Phil had just steered what was then called ‘the regional parks service’ through some very difficult political challenges, starting with the ARA so-called ‘New Deal’ of the 1980s, followed by the consequences of profound central government policy changes the outcome of what was known at the time as ‘Rogernomics’ and ‘Ruthenasia’. Reforms which resulted in the break up of the old Auckland Regional Authority (ARA) – A process which began about 1990 and we now know culminated in 2010 with the complete abolition of the ARC and its absorption by the new Auckland Council – the so-called ‘Super City’,

An earlier plan by the government in 1991 to break up the regional parks network had been skilfully headed off by Phil working with Judge Arnold Turner, and other former chairs of regional parks Jim Holdaway, Alan Brewster, John Pettit and others. Together using their networks they rallied considerable public opposition from a broad cross-section of Aucklanders. This was sufficient to persuade the government to back off. John Pettit is also here today. I also acknowledge Bill Burrell. I think Arnold, John, myself, Bill and Sandra are the last living parks chairs.

Mike Lee chairman of Regional Parks with Phil Jew general manager Regional Parks, at the Regional Botanic Gardens February 1993.

By the time I came on to the ARC at a by-election in February 1992, Phil was planning to retire the following year (aged only 64) after 47 years of public service – 20 years in Auckland City Council and 27 years in the ARA/ARC.

By that time the regional parks and the regional parks service with its popular uniformed parks rangers had become an elite entity of New Zealand local government, widely admired and respected across New Zealand – and indeed internationally. Phil’s last project in early 1993, his last committee meeting, was winning parks committee approval for the building of the magnificent Arataki Visitor Centre which I described at the time “as the finishing brush strokes of a masterpiece”

The role of general manager parks at that time it seemed had enormous status.  This was not only due to Phil’s own considerable mana but also to the popularity of the regional parks themselves – and the widespread respect for the parks service – that Phil had done much to create.
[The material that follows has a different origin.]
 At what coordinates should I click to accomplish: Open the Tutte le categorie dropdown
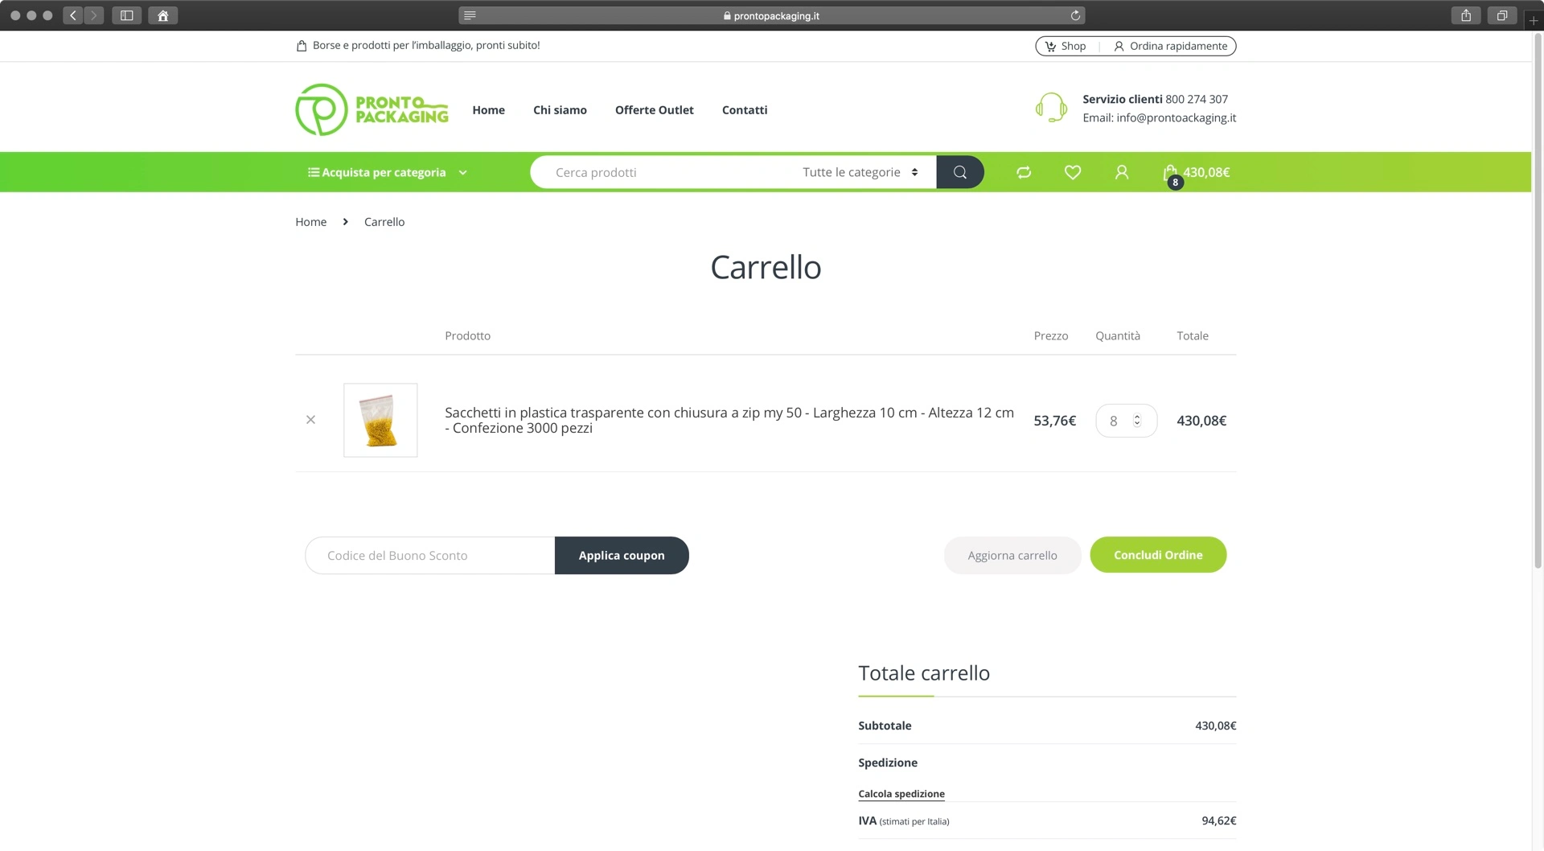point(860,172)
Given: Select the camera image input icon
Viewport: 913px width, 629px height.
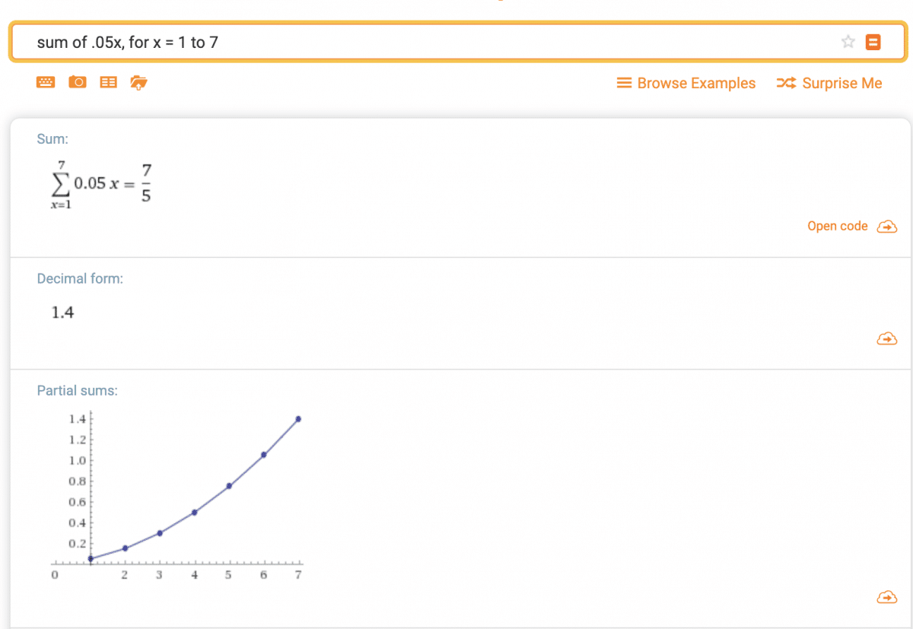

Phil had drawn into the service some outstanding dedicated rangers and administrators – a few were of his own generation – I should mention Bill Beveridge – many of them were somewhat younger – all of whom had been instilled with a zeal for the regional parks and what they stood for. Many are present today. I acknowledge Rob Small, Phil’s 2IC and successor as general manager, Chris Howden and Jack Hobbs. I also acknowledge Mace Ward who was the ARC’s last general manager regional parks. Please accept my apologies for missing any others present.

As for Phil and my relationship, I had been nominated for the position of chairman of parks by the newly-elected chairman of the ARC Phil Warren. Usually it took years of seniority to become the chair of parks and I had only been elected to the council representing the left wing Alliance 8 months previously. Moreover I had only the previous month, September 1992, been arrested in a Greenpeace direct action off Wynyard Wharf protesting at the dumping of contaminated harbour dredgings off the Noises. I am not sure if Phil Jew viewed my elevation as a completely unmixed blessing.

At our first meeting in his office in late October 1992 after he had briefed me, he then asked for my thoughts. [Phil would normally wear elegantly cut suits, out in the field an off-white windbreaker, but in his office he usually donned a grey blue cardigan but always a collar and tie and tie pin.. He had a habit of peering over his reading glasses retained by a cord around his neck. This I imagined might have been intimidating if one was a subordinate, especially if one’s work had not been up to scratch!].

 I requested that I would like to see at every committee meeting at least one uniformed ranger and I asked that cut flowers from the Botanic Gardens be brought into regional house to decorate committee room No 1. for the committee meetings. He particularly liked that idea (and it was a custom that was maintained for many years).  That I believe got us off to a good start. After that, despite our generational difference (or probably because if it) we got on very well. Phil could see that I shared a genuine commitment to the regional parks vision and he also recognised my respect and admiration for him as a person.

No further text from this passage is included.